For one thing that would mean it's already in cache up to date, so there's no latency. But I'm not sure exactly what OP is meaning here either; that would have to be done pretty carefully to avoid pointlessly hammering the origin.

So there are two metrics I need to juggle here: cache latency and staleness of entries. By modifying the TTL I can manage the trade-off between the two. A lower TTL is better for staleness, but reduces the cache performance by increasing the number of cache misses, while a higher TTL is better for performance, but gives increasingly outdated results.

If I need to have both, the best option seems to be a periodic refresh of the cache entries. This gives me the best of both worlds. As @simonbuchan pointed out, the cost of this is that the volume of requests to the origin increases significantly, but in my case this is an acceptable trade-off as long as neither latency nor maximum staleness are compromised.

Again, this boils down to avoiding the extra latency. For example, if I have a TTL of 1 min, trying to access the entry after 2 min would incur the latency cost of an origin lookup. But, if I have a TTR of 1 min, while having a TTL of 5 min, I can wait up to 5 mins between lookups without incurring a latency overhead, while also making sure the result I get is at most a minute old.

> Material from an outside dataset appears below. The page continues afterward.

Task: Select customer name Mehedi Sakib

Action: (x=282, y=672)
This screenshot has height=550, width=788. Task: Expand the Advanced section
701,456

So, you need to keep the cache "primed" until an entry is evicted by its TTL expiring. I never needed this but I guess that unless you find a library that cover this case you will need to set the TTL to the higher value (5m for example) and refresh unexpired items using a timer. What complicates things here is that you want to find the items already refreshed on access. If it is acceptable to refresh on access, then uou can just write a translation layer that checks the underlying cache and refresh when needed.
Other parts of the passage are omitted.